::: Aangeleverd fragment :::
Bij de toepassing van deze vrijstelling wordt het begrip "aanbrengen" ruim opgevat. Het begrip omvat naast bouw ook verbouwing, verbetering, beplanting, het bouwrijp maken van grond en ander uitgevoerd werk.
3.1. Aanbrengen door naamloze- of besloten vennootschap in oprichting
Het ontmoet bij mij geen bezwaar de vrijstelling toe te passen als een naamloze of besloten vennootschap in oprichting de zaken heeft aangebracht en deze vervolgens verkrijgt. Als voorwaarde geldt dat de hiermee verband houdende rechtshandelingen na de oprichting worden bekrachtigd overeenkomstig artikel 2:93 of 2:203 van het Burgerlijk Wetboek.
4. Verkrijging van monumenten
De verkrijging van monumenten door monumentenrechtspersonen is onder voorwaarden vrijgesteld van overdrachtsbelasting (artikel 15, eerste lid, onderdeel p, van de WBR). De vrijstelling geldt als de onroerende zaak op het moment van de verkrijging is ingeschreven in één van de ingevolge de Monumentenwet 1988 vastgestelde registers van beschermde monumenten. De vrijstelling geldt ook voor de verkrijging van een onverdeeld aandeel of een appartementsrecht in een monument.
::: Bronfragment :::
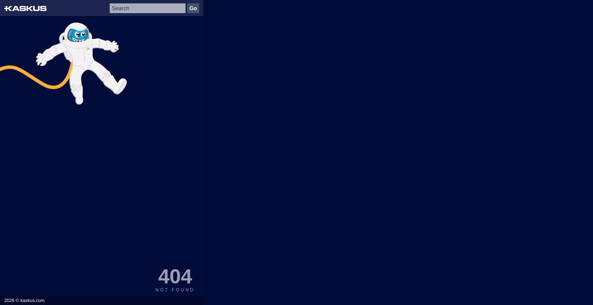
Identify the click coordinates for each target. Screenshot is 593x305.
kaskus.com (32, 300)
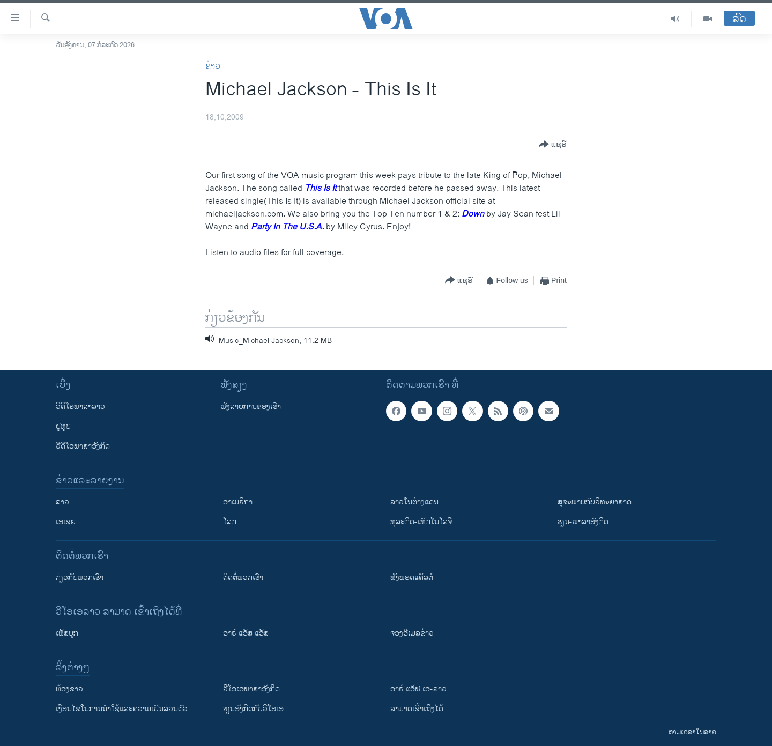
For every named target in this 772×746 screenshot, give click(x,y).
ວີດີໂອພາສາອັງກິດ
:::
§ **Gegeven opdracht**
Kun je uit het fragment over vrijstellingen van overdrachtsbelasting letterlijk het stuk teruggeven tussen "3.1. Aanbrengen door" en "het Burgerlijk Wetboek.", beide inbegrepen?

§ **Antwoord op opdracht**
3.1. Aanbrengen door naamloze- of besloten vennootschap in oprichting
Het ontmoet bij mij geen bezwaar de vrijstelling toe te passen als een naamloze of besloten vennootschap in oprichting de zaken heeft aangebracht en deze vervolgens verkrijgt. Als voorwaarde geldt dat de hiermee verband houdende rechtshandelingen na de oprichting worden bekrachtigd overeenkomstig artikel 2:93 of 2:203 van het Burgerlijk Wetboek.